Compound names and The InterWeb


We have a long-standing interest in finding clinical stage compounds from the literature - and it turns out that the peer reviewed literature is pretty useless, by the time something is published and appears in print it is old news, and although reviews of particular areas or targets are useful in capturing a snapshot, they are not really useful in decision support - using data to inform future experiments and investment. So these things need to be databased and online to be of much use.

So, we have a pretty big set of clinical stage kinase inhibitors that we've gathered from a wide variety of sources - this is the subject of a paper we're currently writing up, so I won't bore you with how we got the data, well, not right now.

We've posted a couple of times before about the transition of names, or classes of names as compounds go through development and approval - a search of the ChEMBL-og will show you these. But here's something hot off the press.

Each row is a distinct kinase inhibitor, each column is a synonym or identifier for that compound. Columns 1 to 5 are research code type names (e.g. UK-92480), with the first column being the one we use as the primary identifier, Column 6 is the InChI key, Column 6.1 is the CAS Registry number, 7 is the USAN/INN 8 is a deprecated USAN/INN or another common trivial name, Columns 9 to 12 are trade names (in case you are wondering, row 12 is of the Chinese tradename of a compound). The cells are coloured by the log(10) of the count of the number of times the name occurs in a google search - pink high, blue low (or there is no synonym of that class for that compounds). There are some false positives, where the name is unusually common, so it matches the name of something unrelated to a kinase inhibitor or therapeutic application.

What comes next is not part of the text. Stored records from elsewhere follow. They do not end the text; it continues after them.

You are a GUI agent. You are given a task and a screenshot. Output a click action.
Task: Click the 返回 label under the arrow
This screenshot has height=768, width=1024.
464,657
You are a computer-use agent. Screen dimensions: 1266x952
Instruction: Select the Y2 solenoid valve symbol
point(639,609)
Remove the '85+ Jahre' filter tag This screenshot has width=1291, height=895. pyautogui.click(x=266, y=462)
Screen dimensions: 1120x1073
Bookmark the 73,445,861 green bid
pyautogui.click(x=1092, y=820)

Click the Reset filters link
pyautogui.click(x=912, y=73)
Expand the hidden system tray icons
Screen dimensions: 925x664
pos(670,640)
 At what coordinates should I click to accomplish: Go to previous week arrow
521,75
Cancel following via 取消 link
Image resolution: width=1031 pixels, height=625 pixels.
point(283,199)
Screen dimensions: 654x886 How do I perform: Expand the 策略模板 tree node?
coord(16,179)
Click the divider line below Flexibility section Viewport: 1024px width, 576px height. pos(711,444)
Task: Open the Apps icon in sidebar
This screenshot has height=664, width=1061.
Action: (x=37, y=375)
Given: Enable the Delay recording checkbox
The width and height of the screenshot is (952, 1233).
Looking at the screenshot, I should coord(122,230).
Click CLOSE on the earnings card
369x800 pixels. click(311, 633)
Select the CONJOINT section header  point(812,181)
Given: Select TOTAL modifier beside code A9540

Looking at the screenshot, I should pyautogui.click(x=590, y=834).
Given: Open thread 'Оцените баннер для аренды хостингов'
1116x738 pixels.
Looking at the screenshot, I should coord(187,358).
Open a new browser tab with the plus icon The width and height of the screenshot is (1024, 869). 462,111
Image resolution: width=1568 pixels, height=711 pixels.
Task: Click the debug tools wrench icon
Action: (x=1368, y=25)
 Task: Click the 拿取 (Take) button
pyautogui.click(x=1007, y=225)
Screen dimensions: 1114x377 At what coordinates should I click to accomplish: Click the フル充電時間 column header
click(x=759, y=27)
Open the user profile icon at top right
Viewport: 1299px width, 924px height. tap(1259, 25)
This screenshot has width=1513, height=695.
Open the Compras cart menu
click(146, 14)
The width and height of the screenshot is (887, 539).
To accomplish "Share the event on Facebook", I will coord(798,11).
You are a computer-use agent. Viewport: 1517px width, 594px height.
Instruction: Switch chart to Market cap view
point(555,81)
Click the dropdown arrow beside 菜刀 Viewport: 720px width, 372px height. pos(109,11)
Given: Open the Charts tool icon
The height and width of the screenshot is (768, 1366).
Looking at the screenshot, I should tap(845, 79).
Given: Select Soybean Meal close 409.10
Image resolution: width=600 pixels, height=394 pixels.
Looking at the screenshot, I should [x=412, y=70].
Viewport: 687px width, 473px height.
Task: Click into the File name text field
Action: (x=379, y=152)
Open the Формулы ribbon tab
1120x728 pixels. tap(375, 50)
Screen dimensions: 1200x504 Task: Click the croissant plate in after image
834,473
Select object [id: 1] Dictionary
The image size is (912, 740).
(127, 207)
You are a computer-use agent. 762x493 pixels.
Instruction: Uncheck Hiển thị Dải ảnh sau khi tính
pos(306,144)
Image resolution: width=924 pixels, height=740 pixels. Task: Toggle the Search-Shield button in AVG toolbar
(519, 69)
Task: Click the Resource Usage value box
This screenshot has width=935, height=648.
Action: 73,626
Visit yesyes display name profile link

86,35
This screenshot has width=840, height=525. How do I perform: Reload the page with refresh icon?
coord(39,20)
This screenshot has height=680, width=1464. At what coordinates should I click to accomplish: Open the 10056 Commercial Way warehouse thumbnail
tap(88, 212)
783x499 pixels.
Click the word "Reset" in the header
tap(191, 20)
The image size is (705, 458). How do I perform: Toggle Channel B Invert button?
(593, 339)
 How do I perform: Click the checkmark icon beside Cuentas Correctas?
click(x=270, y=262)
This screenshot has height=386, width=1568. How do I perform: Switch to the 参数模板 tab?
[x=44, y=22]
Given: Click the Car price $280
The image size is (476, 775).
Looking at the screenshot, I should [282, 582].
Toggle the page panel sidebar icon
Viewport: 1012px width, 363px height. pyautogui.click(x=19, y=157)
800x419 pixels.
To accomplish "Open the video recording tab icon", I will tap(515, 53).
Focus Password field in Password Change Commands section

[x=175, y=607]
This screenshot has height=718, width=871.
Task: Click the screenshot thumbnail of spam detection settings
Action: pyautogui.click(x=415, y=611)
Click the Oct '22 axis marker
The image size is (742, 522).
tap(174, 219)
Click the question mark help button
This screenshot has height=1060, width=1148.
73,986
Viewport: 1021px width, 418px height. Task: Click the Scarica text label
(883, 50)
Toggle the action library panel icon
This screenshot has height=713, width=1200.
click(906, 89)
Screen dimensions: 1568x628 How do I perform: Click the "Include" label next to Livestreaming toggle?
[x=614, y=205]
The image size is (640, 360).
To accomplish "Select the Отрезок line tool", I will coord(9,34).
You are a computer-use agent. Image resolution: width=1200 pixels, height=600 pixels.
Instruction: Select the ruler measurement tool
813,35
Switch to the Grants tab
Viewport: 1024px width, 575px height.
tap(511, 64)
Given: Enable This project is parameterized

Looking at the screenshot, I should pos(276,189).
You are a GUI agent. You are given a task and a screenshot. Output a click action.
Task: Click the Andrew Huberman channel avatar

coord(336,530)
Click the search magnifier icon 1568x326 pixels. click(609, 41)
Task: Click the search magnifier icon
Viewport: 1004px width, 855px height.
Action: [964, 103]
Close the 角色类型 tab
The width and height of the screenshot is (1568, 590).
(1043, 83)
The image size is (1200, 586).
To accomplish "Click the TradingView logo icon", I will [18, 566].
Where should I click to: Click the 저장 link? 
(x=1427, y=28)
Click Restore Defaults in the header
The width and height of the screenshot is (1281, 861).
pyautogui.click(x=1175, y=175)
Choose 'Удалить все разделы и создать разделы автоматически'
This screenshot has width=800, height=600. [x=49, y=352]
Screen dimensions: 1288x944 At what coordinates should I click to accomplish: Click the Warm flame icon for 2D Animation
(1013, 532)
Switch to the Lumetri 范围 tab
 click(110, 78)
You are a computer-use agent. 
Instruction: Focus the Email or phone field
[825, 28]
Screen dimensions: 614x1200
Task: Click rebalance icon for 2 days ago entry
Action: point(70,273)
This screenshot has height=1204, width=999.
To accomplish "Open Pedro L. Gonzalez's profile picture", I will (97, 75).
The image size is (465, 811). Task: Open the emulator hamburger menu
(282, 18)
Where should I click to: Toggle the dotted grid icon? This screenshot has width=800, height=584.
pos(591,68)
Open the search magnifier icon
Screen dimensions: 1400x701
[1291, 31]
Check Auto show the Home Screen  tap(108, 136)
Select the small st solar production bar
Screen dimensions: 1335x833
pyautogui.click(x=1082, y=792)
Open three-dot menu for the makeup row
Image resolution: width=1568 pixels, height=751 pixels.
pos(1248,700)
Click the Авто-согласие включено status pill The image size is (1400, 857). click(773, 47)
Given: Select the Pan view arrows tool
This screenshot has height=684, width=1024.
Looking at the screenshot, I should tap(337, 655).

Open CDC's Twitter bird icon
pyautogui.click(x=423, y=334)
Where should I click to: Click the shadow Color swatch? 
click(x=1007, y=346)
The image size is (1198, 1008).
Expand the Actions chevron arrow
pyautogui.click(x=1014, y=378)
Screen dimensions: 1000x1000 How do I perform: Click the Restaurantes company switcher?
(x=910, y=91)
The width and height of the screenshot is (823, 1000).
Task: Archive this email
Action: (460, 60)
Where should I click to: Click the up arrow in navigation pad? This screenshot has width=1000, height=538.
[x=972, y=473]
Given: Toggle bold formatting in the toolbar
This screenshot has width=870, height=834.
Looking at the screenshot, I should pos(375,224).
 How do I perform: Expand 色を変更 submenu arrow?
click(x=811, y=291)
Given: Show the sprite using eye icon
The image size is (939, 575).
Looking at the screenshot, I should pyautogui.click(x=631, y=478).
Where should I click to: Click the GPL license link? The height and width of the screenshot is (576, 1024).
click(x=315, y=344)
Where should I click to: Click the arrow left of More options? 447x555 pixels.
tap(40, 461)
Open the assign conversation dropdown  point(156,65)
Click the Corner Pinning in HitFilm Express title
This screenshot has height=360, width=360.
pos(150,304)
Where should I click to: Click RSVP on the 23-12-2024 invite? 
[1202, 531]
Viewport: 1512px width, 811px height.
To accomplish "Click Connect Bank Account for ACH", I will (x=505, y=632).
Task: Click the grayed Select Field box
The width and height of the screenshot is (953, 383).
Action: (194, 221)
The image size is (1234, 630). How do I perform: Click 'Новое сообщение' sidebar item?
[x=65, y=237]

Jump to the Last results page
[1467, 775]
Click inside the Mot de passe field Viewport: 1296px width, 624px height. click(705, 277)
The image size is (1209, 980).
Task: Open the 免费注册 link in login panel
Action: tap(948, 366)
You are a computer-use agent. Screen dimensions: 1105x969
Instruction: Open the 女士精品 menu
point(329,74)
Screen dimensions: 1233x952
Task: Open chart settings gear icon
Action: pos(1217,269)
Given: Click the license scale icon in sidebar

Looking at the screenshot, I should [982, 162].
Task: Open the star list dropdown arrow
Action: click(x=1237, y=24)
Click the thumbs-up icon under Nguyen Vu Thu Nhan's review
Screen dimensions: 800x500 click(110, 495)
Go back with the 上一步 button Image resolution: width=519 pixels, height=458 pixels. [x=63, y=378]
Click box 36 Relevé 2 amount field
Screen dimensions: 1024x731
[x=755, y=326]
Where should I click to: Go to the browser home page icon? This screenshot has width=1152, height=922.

It's interesting to see the diversity of names increasing as a compound becomes a launched drug, but also the broad coverage for many of these compounds with hits to the InChI key - and also for what fraction compound structures are known.

The most frequent hits in google are to:

ALL-3  11000000
CIF     7400000
X-82   1930000
AT-877  623000
X-396   425000
DE-10  362000
AC-220   245000
R-112     226000
Imatinib  226000
Erlotinib  148000

Note this is without any filtering, or other fancy stuff, just raw search engine hit counts.